EXCERPTED DATA
-- BEGIN --

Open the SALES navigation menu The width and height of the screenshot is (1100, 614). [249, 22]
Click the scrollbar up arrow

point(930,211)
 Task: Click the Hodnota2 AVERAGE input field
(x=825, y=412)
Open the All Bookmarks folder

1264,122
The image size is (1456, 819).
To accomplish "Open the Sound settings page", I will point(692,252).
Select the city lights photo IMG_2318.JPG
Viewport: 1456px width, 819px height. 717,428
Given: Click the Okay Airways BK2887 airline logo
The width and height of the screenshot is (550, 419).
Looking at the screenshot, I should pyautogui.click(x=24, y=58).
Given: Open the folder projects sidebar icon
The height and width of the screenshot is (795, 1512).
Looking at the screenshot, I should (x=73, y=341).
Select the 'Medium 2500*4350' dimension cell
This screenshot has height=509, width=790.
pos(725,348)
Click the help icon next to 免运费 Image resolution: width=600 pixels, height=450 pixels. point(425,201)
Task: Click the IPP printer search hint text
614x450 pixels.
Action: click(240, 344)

-- END --

WHAT IS EXPECTED
Rewrite every line of the items above as a JSON list of strings, one string per line, leaving out the blank lines.

RESPONSE TO THE EXERCISE
[
  "Open the SALES navigation menu The width and height of the screenshot is (1100, 614). [249, 22]",
  "Click the scrollbar up arrow",
  "point(930,211)",
  " Task: Click the Hodnota2 AVERAGE input field",
  "(x=825, y=412)",
  "Open the All Bookmarks folder",
  "1264,122",
  "The image size is (1456, 819).",
  "To accomplish \"Open the Sound settings page\", I will point(692,252).",
  "Select the city lights photo IMG_2318.JPG",
  "Viewport: 1456px width, 819px height. 717,428",
  "Given: Click the Okay Airways BK2887 airline logo",
  "The width and height of the screenshot is (550, 419).",
  "Looking at the screenshot, I should pyautogui.click(x=24, y=58).",
  "Given: Open the folder projects sidebar icon",
  "The height and width of the screenshot is (795, 1512).",
  "Looking at the screenshot, I should (x=73, y=341).",
  "Select the 'Medium 2500*4350' dimension cell",
  "This screenshot has height=509, width=790.",
  "pos(725,348)",
  "Click the help icon next to 免运费 Image resolution: width=600 pixels, height=450 pixels. point(425,201)",
  "Task: Click the IPP printer search hint text",
  "614x450 pixels.",
  "Action: click(240, 344)"
]